▸ Records supplied:

########

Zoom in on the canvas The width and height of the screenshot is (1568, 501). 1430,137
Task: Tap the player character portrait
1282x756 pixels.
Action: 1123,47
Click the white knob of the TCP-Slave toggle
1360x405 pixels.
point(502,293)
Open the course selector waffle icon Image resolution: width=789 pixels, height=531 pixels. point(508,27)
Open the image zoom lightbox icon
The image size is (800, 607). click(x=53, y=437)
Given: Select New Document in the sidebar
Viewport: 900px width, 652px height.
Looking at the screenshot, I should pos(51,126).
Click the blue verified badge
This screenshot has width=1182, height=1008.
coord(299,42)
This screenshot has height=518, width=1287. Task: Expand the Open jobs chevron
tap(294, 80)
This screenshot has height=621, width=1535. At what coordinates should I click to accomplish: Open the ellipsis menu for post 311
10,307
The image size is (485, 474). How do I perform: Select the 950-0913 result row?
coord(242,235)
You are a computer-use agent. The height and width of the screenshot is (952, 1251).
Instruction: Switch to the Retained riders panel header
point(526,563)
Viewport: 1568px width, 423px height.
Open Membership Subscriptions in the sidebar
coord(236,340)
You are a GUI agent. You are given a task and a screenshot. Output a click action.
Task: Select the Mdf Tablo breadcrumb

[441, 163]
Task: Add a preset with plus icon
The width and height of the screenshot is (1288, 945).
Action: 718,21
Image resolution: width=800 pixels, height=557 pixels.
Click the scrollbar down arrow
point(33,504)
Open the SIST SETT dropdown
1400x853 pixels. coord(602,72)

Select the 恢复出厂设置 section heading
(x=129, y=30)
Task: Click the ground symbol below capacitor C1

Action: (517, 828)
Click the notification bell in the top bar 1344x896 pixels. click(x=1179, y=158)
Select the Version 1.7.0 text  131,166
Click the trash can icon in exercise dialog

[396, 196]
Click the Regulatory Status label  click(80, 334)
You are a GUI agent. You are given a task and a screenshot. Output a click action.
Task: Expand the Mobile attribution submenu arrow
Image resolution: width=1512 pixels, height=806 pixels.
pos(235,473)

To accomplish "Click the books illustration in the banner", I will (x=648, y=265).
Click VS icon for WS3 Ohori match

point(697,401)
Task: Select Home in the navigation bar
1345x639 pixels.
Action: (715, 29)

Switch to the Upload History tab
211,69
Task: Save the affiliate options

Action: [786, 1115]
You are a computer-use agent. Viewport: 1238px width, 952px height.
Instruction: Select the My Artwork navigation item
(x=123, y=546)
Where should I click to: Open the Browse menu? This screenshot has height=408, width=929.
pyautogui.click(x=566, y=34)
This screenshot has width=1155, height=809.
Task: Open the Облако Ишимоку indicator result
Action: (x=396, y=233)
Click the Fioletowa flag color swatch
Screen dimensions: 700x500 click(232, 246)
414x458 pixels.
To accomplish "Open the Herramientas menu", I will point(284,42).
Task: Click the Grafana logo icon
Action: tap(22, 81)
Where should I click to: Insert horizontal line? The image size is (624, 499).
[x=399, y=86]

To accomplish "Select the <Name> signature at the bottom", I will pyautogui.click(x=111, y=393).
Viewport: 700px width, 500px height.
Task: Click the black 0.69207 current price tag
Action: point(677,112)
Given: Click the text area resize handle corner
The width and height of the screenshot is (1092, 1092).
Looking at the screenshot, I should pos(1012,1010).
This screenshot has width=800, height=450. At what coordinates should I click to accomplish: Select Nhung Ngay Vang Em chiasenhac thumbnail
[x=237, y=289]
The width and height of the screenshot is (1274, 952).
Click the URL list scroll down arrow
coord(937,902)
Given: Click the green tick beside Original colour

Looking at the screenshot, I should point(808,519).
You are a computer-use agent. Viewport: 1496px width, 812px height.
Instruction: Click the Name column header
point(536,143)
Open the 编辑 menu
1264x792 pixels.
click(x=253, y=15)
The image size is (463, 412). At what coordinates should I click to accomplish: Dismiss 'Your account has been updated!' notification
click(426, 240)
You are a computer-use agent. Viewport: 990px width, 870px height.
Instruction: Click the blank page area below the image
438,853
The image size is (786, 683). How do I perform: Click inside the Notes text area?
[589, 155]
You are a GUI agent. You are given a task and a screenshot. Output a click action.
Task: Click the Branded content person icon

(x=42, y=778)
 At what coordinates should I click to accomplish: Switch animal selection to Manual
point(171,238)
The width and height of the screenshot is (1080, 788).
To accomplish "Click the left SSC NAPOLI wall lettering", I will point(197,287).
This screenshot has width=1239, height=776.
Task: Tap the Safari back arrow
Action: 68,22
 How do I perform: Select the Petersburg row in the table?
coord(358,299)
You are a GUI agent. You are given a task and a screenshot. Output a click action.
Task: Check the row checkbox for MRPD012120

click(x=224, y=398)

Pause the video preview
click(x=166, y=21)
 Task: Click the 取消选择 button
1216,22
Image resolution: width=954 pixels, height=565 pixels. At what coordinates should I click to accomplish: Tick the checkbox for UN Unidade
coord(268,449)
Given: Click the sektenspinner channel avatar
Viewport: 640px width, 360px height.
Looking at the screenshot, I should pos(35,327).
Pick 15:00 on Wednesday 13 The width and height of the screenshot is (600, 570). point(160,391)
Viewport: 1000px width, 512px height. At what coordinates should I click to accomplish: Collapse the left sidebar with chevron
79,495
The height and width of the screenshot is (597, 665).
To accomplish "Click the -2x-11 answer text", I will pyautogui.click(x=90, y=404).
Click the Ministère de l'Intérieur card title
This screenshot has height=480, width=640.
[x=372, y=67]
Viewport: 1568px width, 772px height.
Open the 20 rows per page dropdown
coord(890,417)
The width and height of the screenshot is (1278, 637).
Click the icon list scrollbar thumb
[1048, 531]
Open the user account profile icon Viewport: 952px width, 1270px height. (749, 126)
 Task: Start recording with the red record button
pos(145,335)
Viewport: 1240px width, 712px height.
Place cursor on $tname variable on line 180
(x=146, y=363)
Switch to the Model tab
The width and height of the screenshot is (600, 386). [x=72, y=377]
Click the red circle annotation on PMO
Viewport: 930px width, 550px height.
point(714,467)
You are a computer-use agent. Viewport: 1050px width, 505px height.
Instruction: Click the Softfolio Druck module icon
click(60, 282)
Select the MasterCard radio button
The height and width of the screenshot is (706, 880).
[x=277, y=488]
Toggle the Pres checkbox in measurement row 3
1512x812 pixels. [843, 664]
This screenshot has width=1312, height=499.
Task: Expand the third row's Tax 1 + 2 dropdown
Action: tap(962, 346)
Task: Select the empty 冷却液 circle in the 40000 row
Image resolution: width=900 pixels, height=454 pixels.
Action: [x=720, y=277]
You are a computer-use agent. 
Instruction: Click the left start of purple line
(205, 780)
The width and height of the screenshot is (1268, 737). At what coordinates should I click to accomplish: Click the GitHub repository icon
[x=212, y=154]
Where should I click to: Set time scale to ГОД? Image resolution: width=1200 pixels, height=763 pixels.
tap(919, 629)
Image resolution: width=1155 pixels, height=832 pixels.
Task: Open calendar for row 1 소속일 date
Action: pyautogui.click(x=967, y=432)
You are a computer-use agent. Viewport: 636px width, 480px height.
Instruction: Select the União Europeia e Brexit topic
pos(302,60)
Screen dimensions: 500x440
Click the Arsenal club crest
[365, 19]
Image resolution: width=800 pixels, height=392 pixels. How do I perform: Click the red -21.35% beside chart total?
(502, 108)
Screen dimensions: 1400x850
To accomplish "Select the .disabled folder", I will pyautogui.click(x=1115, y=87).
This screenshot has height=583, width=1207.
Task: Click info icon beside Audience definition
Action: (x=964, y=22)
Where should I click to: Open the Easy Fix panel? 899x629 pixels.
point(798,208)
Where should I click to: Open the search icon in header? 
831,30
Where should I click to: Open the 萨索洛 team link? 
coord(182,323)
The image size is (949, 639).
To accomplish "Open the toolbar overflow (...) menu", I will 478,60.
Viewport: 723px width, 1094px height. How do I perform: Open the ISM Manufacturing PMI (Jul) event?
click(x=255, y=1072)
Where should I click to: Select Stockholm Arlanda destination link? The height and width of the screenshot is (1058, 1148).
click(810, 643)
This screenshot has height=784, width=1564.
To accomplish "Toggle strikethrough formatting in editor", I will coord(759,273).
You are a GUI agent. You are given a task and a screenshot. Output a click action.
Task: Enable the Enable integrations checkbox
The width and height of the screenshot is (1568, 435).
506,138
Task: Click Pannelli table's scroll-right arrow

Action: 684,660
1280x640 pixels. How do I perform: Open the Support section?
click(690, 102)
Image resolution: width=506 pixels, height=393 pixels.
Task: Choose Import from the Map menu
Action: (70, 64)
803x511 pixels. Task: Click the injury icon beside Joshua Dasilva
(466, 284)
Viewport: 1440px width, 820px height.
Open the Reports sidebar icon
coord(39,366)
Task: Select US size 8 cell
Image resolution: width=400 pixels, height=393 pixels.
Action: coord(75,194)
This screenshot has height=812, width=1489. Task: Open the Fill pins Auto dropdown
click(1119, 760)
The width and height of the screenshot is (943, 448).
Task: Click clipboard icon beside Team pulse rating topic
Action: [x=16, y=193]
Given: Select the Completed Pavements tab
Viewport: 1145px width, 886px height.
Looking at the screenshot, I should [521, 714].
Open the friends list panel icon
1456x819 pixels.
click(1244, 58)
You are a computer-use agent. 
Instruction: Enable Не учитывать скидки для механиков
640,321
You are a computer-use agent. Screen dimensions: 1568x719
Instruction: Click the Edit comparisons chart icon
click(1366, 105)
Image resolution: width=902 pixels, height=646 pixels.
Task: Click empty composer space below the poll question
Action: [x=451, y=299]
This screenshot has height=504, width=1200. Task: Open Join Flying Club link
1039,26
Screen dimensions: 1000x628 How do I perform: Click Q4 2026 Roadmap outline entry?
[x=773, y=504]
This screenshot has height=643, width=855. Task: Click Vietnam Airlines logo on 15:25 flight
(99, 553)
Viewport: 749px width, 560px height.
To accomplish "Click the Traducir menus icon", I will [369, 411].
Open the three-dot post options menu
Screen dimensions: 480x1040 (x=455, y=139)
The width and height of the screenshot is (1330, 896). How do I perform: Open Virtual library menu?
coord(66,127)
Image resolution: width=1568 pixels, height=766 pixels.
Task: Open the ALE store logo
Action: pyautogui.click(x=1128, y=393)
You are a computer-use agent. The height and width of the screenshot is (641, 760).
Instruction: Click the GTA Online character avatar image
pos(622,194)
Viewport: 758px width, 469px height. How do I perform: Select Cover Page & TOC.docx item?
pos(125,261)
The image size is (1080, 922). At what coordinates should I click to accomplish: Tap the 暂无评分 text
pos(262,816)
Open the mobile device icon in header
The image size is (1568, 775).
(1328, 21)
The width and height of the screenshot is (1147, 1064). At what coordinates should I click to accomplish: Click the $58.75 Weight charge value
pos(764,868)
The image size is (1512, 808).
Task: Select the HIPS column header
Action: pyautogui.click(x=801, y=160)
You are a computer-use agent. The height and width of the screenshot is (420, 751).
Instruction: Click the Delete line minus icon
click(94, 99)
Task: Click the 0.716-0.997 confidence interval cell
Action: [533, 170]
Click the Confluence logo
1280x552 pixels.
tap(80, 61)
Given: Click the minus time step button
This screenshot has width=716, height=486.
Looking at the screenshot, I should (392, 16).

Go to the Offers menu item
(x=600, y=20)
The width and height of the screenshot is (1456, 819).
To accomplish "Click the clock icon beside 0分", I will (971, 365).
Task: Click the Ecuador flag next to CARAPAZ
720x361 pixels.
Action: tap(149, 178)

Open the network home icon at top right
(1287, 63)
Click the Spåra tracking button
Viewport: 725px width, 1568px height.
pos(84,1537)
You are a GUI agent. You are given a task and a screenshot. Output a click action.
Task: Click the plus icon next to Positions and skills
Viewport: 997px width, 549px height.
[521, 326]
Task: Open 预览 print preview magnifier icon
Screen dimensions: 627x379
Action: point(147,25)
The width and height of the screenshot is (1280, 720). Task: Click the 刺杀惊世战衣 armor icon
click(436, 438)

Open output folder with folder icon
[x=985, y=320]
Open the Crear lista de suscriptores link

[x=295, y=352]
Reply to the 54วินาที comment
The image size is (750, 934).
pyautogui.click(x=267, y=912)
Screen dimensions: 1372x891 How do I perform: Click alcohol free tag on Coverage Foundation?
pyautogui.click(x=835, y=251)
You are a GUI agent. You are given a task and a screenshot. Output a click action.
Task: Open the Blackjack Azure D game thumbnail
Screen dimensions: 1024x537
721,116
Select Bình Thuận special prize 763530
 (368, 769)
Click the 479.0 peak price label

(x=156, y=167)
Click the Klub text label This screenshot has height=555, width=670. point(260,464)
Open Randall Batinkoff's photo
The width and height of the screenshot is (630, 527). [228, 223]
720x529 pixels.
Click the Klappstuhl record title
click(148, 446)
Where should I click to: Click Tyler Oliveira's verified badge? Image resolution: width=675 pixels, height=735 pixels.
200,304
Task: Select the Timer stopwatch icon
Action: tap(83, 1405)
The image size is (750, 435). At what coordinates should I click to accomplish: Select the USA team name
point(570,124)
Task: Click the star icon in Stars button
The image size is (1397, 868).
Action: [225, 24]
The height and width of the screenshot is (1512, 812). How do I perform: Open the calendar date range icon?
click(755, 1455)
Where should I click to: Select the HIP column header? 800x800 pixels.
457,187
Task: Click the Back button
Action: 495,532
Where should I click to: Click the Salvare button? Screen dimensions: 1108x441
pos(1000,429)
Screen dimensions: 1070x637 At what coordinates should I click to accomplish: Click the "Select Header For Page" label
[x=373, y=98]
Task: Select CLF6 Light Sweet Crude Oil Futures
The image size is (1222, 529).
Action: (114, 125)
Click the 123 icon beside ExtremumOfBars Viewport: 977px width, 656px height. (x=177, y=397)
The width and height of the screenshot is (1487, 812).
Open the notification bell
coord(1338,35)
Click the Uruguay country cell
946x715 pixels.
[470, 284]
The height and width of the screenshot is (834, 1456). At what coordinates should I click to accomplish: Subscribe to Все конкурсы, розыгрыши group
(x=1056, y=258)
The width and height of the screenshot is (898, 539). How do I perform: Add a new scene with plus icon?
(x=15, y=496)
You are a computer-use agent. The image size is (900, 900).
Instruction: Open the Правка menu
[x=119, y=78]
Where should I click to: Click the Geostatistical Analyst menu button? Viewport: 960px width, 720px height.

########

▸ Exercise: Return word for word the lines above from the line with "Viewport: 1240px width, 712px height." to the line with "Task: Select the empty", including both and leaving out all others.

▸ Exercise answer:
Viewport: 1240px width, 712px height.
Place cursor on $tname variable on line 180
(x=146, y=363)
Switch to the Model tab
The width and height of the screenshot is (600, 386). [x=72, y=377]
Click the red circle annotation on PMO
Viewport: 930px width, 550px height.
point(714,467)
You are a computer-use agent. Viewport: 1050px width, 505px height.
Instruction: Click the Softfolio Druck module icon
click(60, 282)
Select the MasterCard radio button
The height and width of the screenshot is (706, 880).
[x=277, y=488]
Toggle the Pres checkbox in measurement row 3
1512x812 pixels. [843, 664]
This screenshot has width=1312, height=499.
Task: Expand the third row's Tax 1 + 2 dropdown
Action: tap(962, 346)
Task: Select the empty 冷却液 circle in the 40000 row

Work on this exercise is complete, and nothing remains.